### Tasks to complete
[A] Answer these questions using the text on hand-held cameras below:
(i) What device did Auguste and Louis Lumière develop in the 1890s?
(ii) In what year did Thomas Edison develop a portable film camera?
(iii) What is the purposeful use of shaky hand-held shots called?
[B] Decide whether each statement below agrees with the text on hand-held cameras that follows. Answer yes or no, and quote the words that settle it.
(i) The Steadicam is considered a hand-held camera.
(ii) The hand-held film camera Kazimierz Prószyński demonstrated in 1898 was reliable.
(iii) Wilbur Wright was filmed flying his aircraft near Paris with a hand-held Lumière camera.

Text provided: Begin

Hand-held camera or hand-held shooting is a filmmaking and video production technique in which a camera is held in the camera operator's hands as opposed to being mounted on a tripod or other base. Hand-held cameras are used because they are conveniently sized for travel and because they allow greater freedom of motion during filming. Newsreel camera operators frequently gathered images using a hand-held camera. Virtually all modern video cameras are small enough for hand-held use, but many professional video cameras are designed specifically for hand-held use such as for electronic news-gathering (ENG), and electronic field production (EFP).

Hand-held camera shots often result in a shaky image, unlike the stable image from a tripod-mounted camera. Purposeful use of this technique is called shaky camera and can be heightened by the camera operator during filming, or artificially simulated in post-production. To prevent shaky shots, a number of image stabilization technologies have been used on hand-held cameras including optical, digital and mechanical methods. The Steadicam, which is not considered to be a "hand-held" camera, uses a stabilizing mount to make smoother shots.

==Early usage==

===Silent film===
The first silent film era movie cameras that could be carried by the cameraman were bulky and not very practical to simultaneously support, aim, and crank by hand, yet they were sometimes used in that way by pioneering filmmakers. In the 1890s, brothers Auguste and Louis Lumière developed the fairly compact Cinematograph which could be mounted on a tripod or carried by the cameraman, and it also served as the film projector. In 1908 with a hand-held Lumière camera, Wilbur Wright was filmed flying his aircraft on the outskirts of Paris. Thomas Edison developed a portable film camera in 1896. Polish inventor Kazimierz Prószyński first demonstrated a hand-held film camera in 1898 but it was not reliable.

Text provided: End
Listed entries: Begin

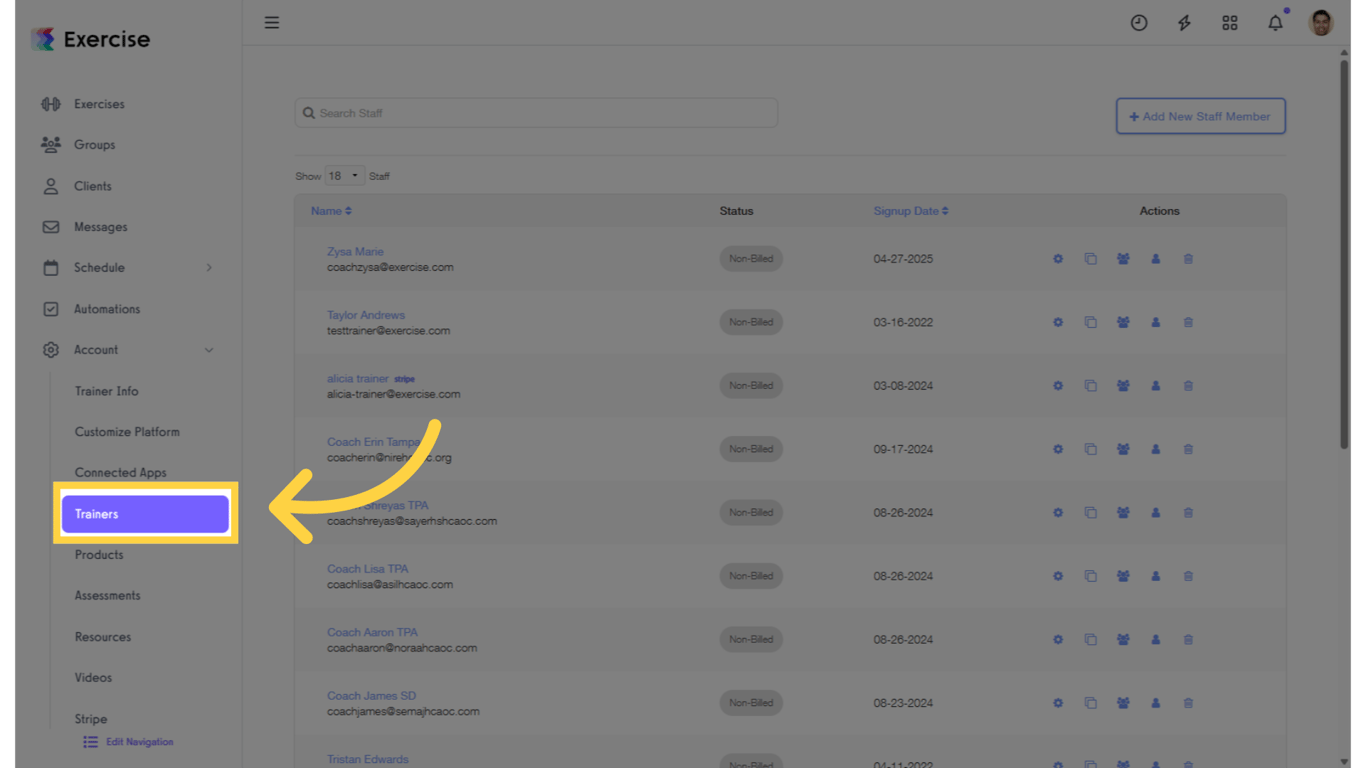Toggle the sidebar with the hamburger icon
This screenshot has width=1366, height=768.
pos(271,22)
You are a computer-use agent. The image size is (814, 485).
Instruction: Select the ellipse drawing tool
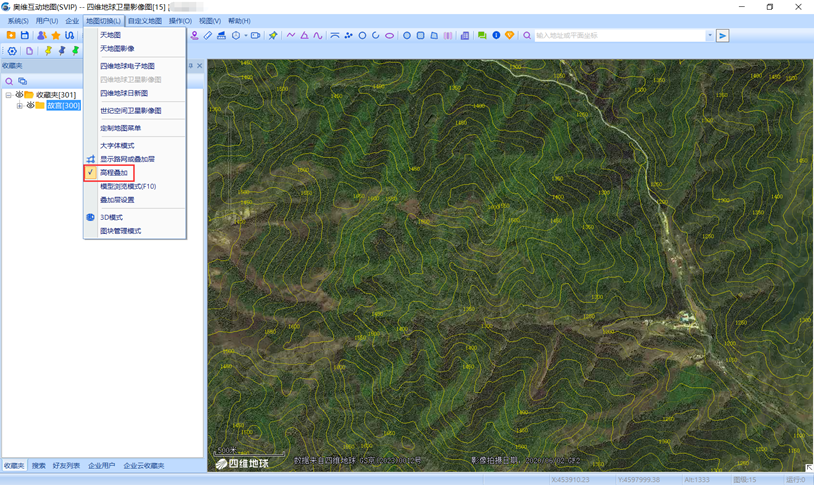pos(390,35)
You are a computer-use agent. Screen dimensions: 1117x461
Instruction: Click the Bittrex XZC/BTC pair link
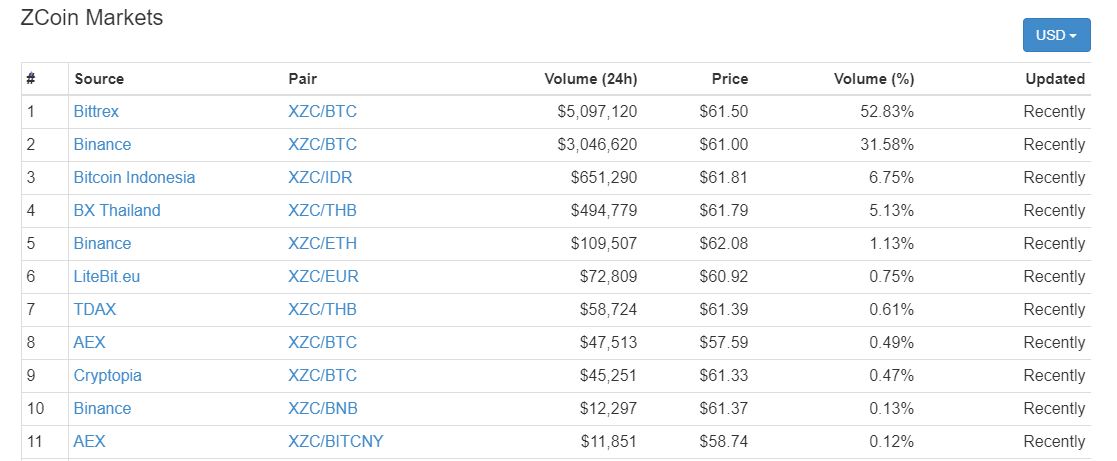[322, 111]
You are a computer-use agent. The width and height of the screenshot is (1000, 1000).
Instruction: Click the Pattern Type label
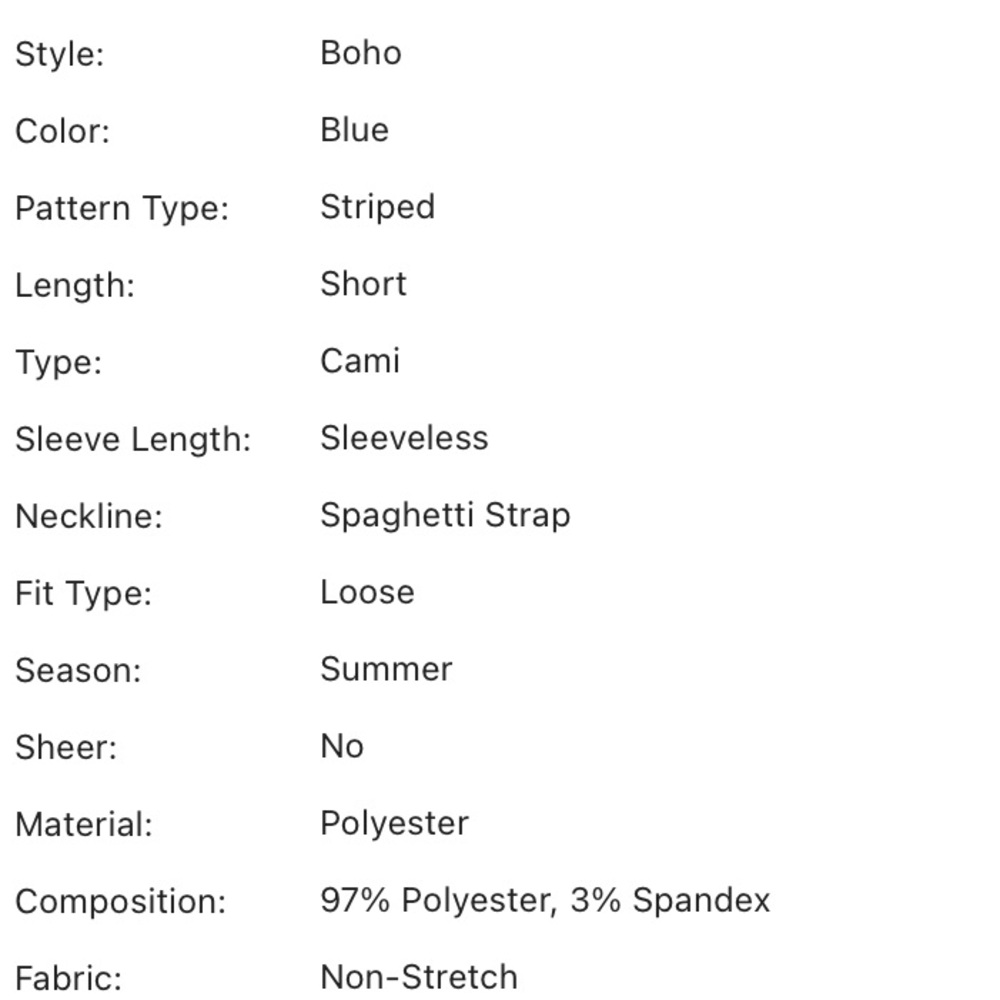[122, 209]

Listed entries: End

### Task-by-task outputs
[A]
(i) The fairly compact Cinematograph
(ii) 1896
(iii) Shaky camera

[B]
(i) No: "The Steadicam, which is not considered to be a "hand-held" camera, uses a stabilizing mount to make smoother shots."
(ii) No: "Polish inventor Kazimierz Prószyński first demonstrated a hand-held film camera in 1898 but it was not reliable."
(iii) Yes: "In 1908 with a hand-held Lumière camera, Wilbur Wright was filmed flying his aircraft on the outskirts of Paris."